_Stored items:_
--*--

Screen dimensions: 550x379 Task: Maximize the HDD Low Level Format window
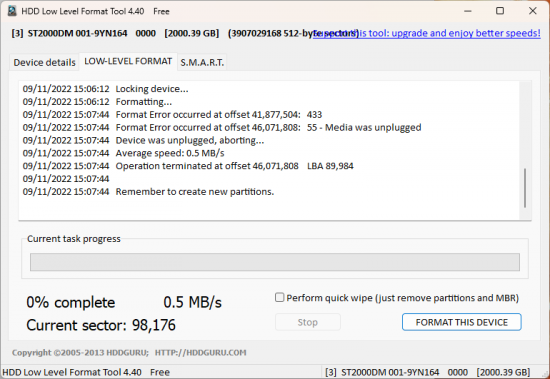tap(500, 11)
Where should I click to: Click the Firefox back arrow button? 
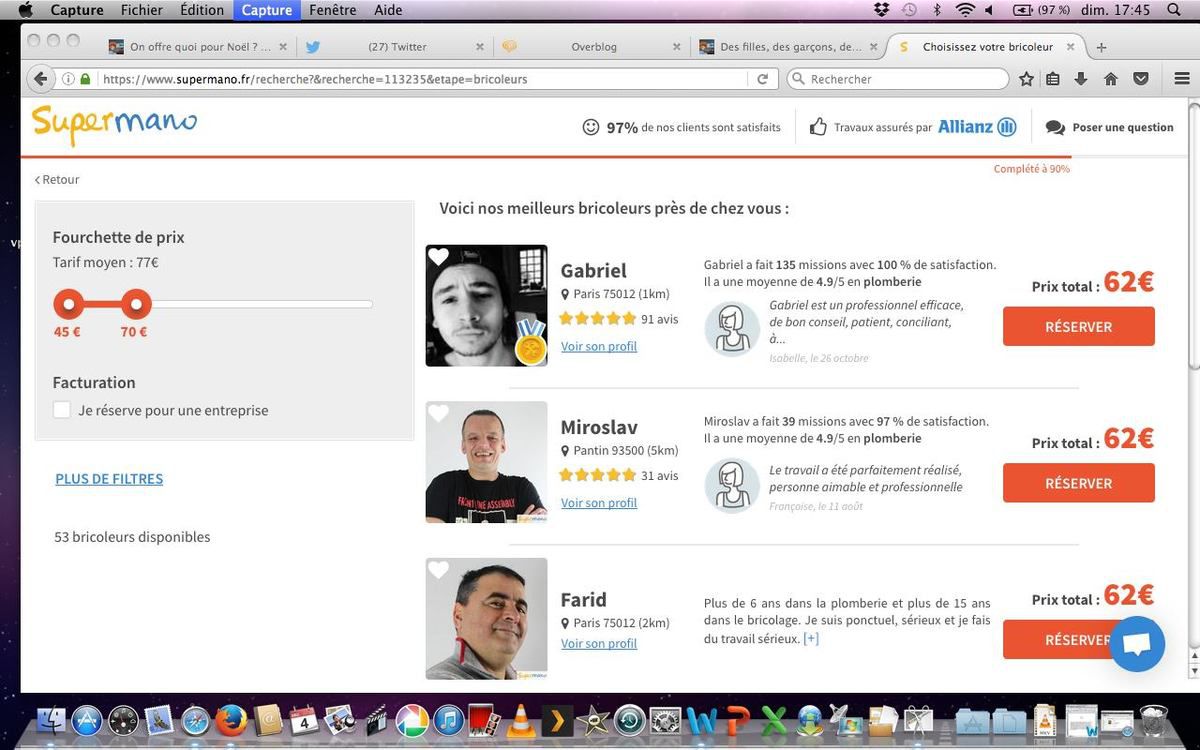click(40, 79)
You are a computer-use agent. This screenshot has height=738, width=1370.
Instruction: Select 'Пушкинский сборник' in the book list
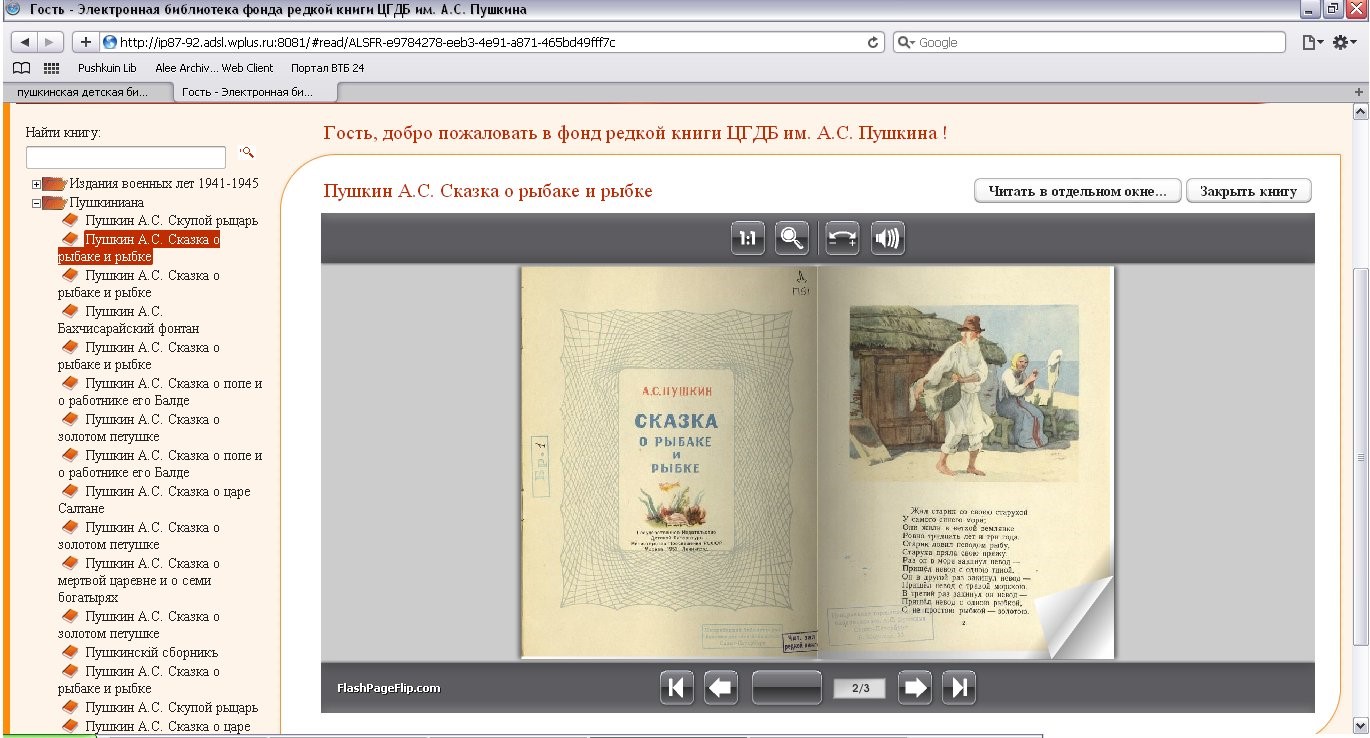tap(150, 653)
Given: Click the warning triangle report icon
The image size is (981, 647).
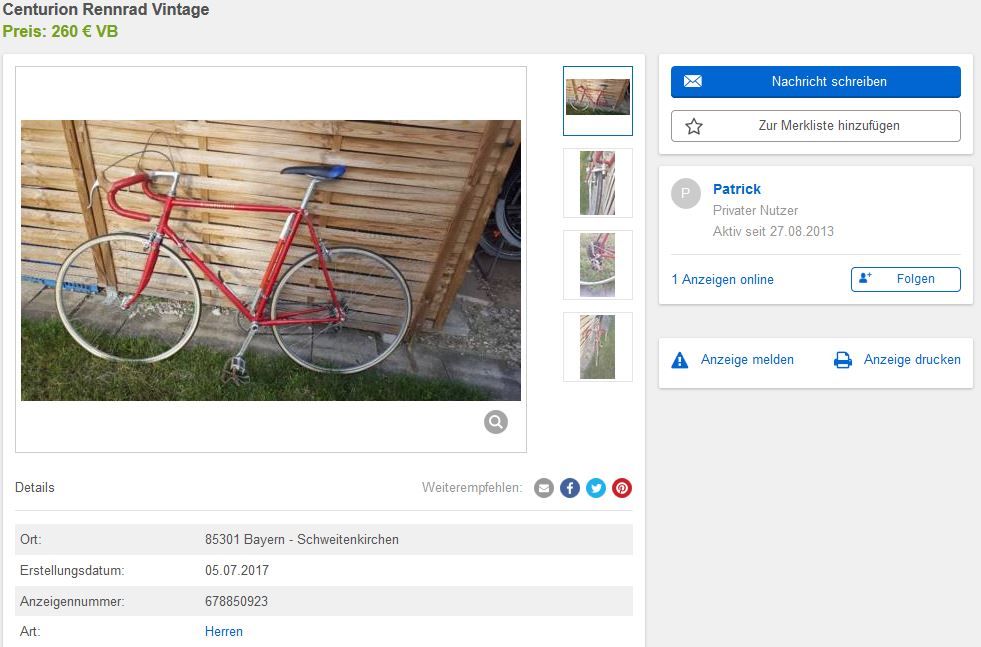Looking at the screenshot, I should (679, 360).
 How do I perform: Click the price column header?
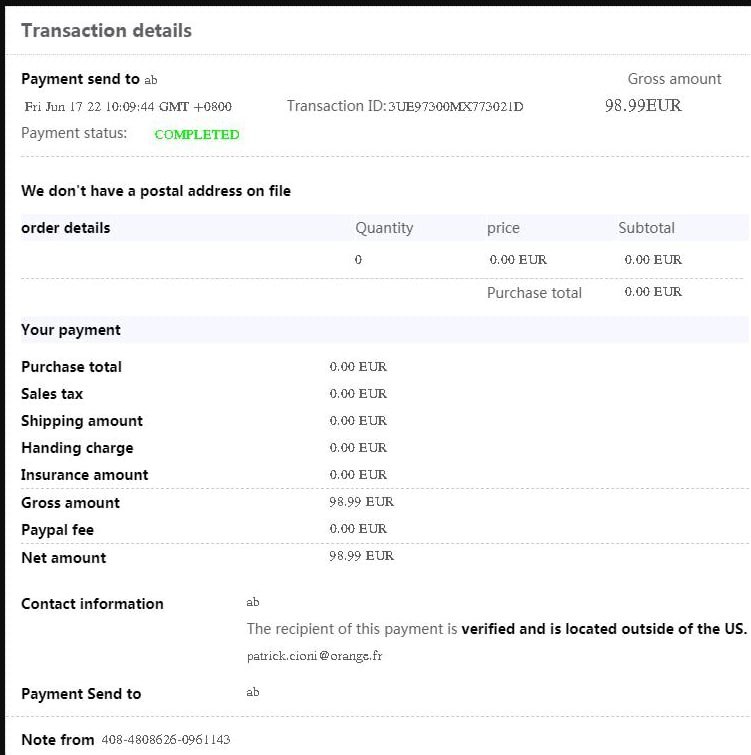[x=503, y=228]
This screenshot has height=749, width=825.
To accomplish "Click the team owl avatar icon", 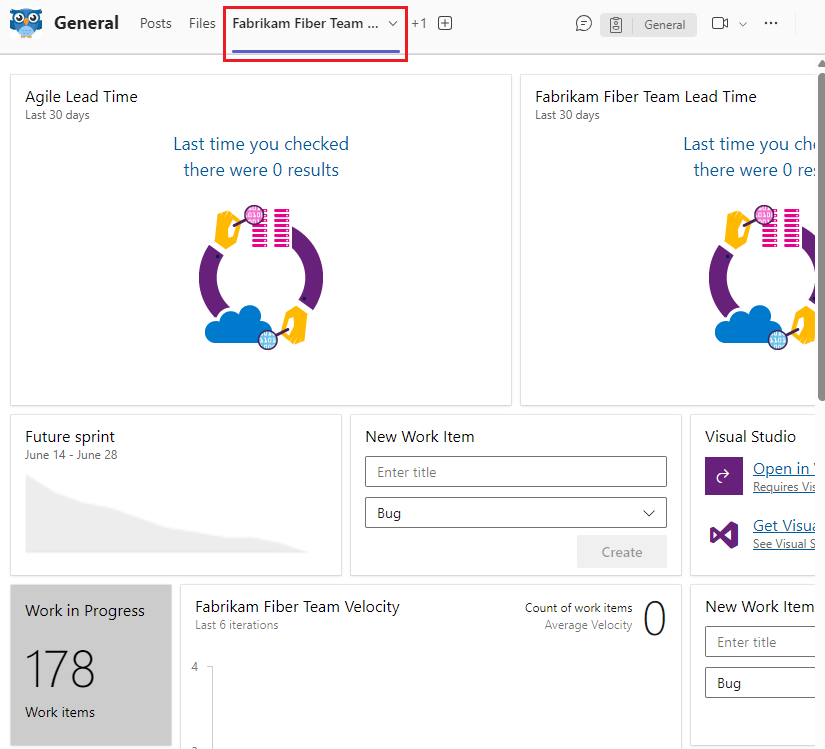I will click(25, 22).
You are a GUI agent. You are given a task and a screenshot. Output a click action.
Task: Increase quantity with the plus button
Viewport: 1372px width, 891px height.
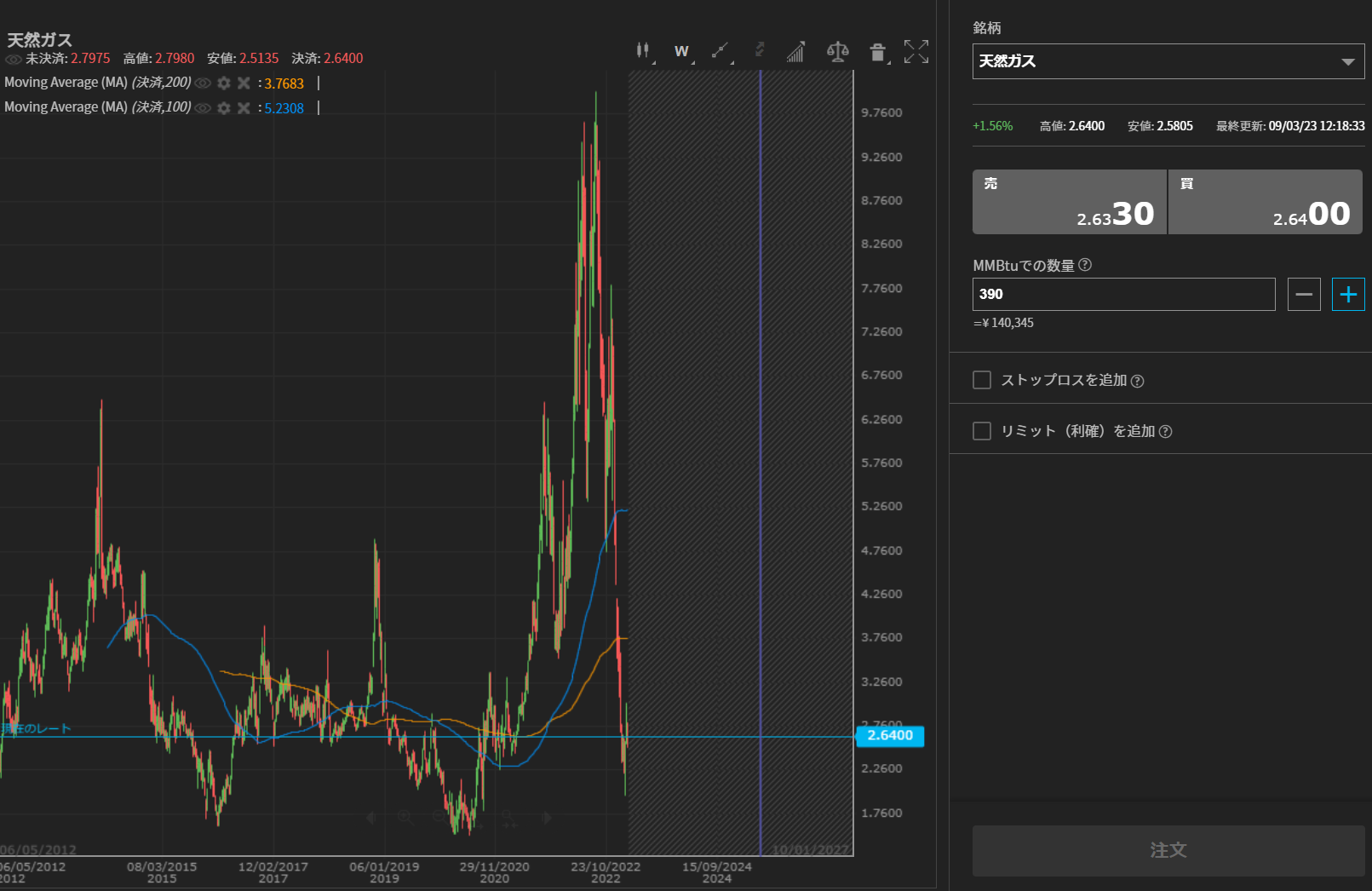(x=1348, y=295)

--*--

Once the line holding "Task: Increase quantity with the plus button" is found, set it down along with every line after it through the end of the entries, exactly, leaving the pictures out.

Task: Increase quantity with the plus button
Viewport: 1372px width, 891px height.
(x=1348, y=295)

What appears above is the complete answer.